Chemko would not reveal the company's annual revenue, other than to say it is above CAD 10m. But Profit Magazine's 2011 ranking of the 200 fastest growing Canadian companies lists Elastic Path's 2010 annual revenue at CAD 15.1m, up from CAD 2m in 2005. In the company's news release announcing the latest funding, it said bookings had grown 100% year-over-year for the last two years.
The latest round of financing will be used to help grow its roster of global partners, which are mainly interactive agencies and advertising agencies that work with end-user customers to configure Elastic Path's software, Chemko explained.
Currently, Elastic Path has about 15 such partners, including MRM/McCann, a global digital and direct marketing agency which is part of the McCann Worldgroup. Increasing the number of partners will help "scale up" the company's operations more quickly than by working with the end users directly, Chemko said.

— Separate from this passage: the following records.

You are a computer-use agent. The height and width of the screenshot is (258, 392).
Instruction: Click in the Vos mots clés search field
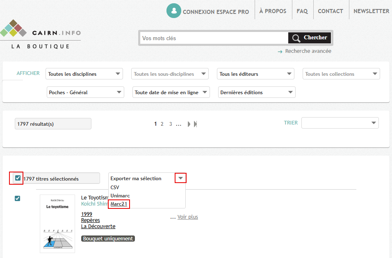(213, 38)
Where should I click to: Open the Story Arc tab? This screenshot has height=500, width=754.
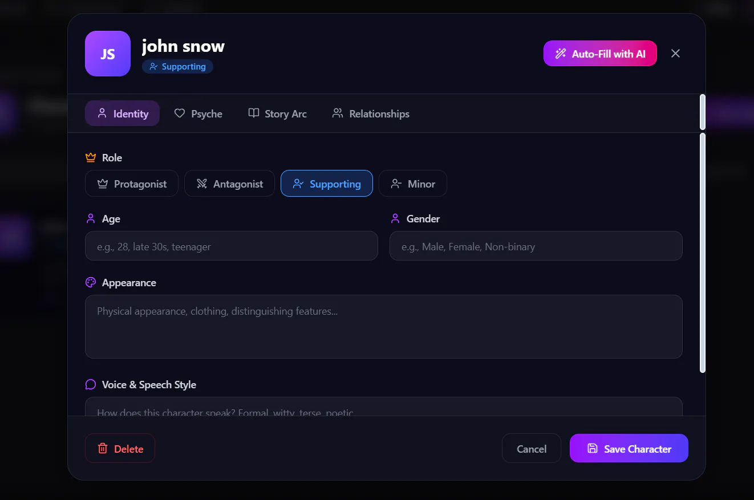277,113
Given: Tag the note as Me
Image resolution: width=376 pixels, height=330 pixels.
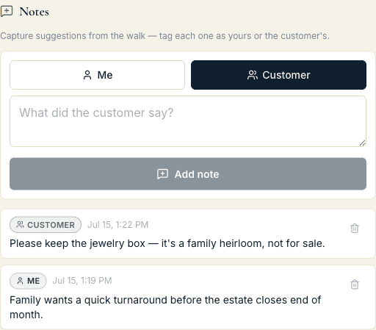Looking at the screenshot, I should [x=97, y=75].
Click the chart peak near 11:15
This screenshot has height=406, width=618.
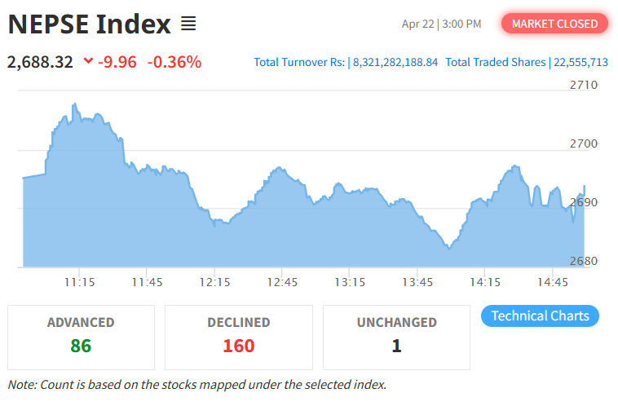click(x=74, y=104)
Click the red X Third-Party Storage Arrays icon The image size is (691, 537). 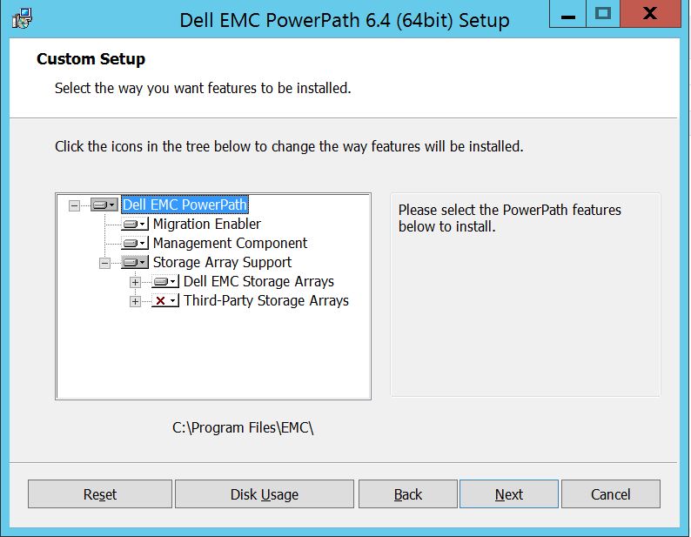click(164, 301)
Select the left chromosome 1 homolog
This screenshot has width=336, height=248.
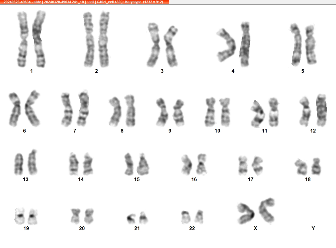point(22,39)
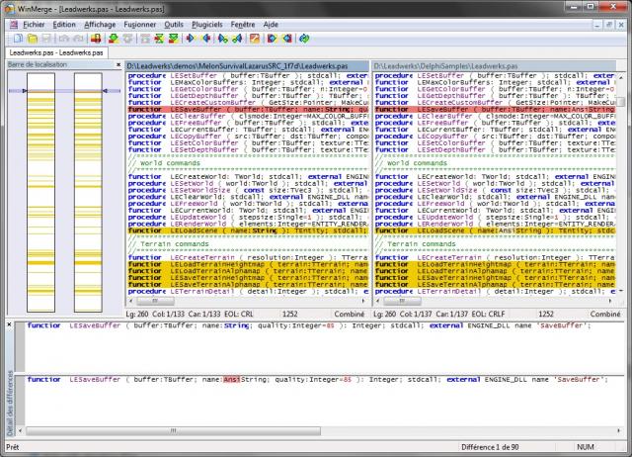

Elastic Path is well established in North America and Western Europe, and has made inroads in Latin America, especially Brazil. Chemko said the company is looking to "fill in" geographical regions it already operates in, and is also looking to expand into the Asia-Pacific region.

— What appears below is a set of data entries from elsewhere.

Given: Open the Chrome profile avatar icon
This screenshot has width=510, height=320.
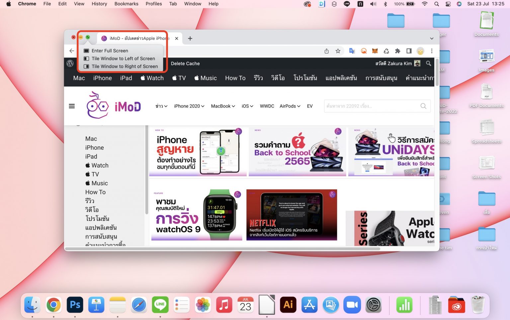Looking at the screenshot, I should 421,51.
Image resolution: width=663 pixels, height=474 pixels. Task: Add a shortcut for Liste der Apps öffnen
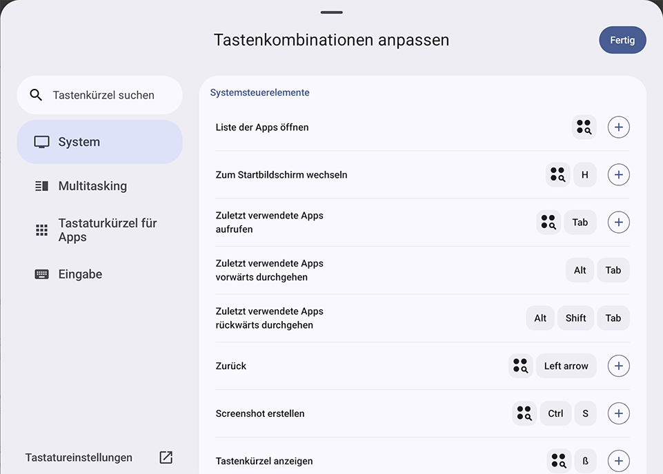(618, 127)
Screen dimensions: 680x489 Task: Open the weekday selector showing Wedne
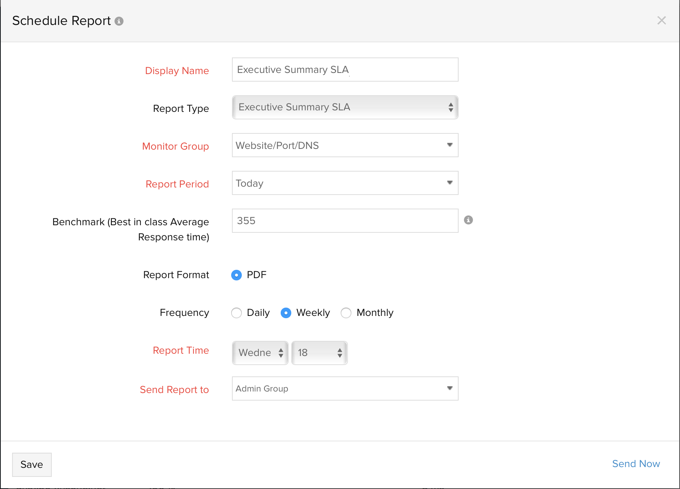click(260, 353)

Some of the money from the capital raise will be used for R&D to build out its software offerings, which requires additional "people power" in the form of engineers and other staff who can build newer versions of the company's software platform and incorporate new features such as emerging wearable technologies that are becoming a factor in e-commerce.

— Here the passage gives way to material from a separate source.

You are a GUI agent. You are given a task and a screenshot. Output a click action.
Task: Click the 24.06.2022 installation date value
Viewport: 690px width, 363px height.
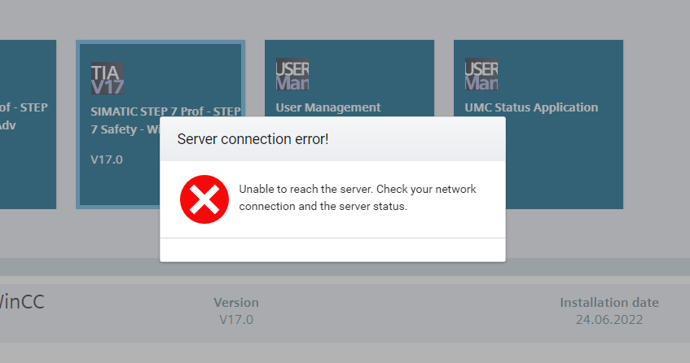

Asked about how the proceeds from the next financing will be used, Chemko said it would depend on what the company's biggest opportunity for growth would be at that time. Raising debt capital would make the most sense for financing geographic expansions and to build sales momentum in a new region. An equity capital raise, as in its most recent financing, better supports investment in R&D and creation of new software.
The company has not used financial advisors to secure financing in the past, but Chemko said he would entertain approaches, especially from those who have expertise in e-commerce. Elastic Path's accountant is Ernst and Young, while its legal advisor is Fasken Martineau.
Chemko said that in 2013, Elastic Path helped 200 customers generate USD 6.5bn in sales through its ecommerce platforms.
Founded in 2000, the company currently has about 150 employees, and growth was self-funded from cash flow until 2013. Because of its new growth strategy, the company is no longer cash flow positive, but Chemko said he expects the company will be profitable within the next year or two, as its new initiatives take hold.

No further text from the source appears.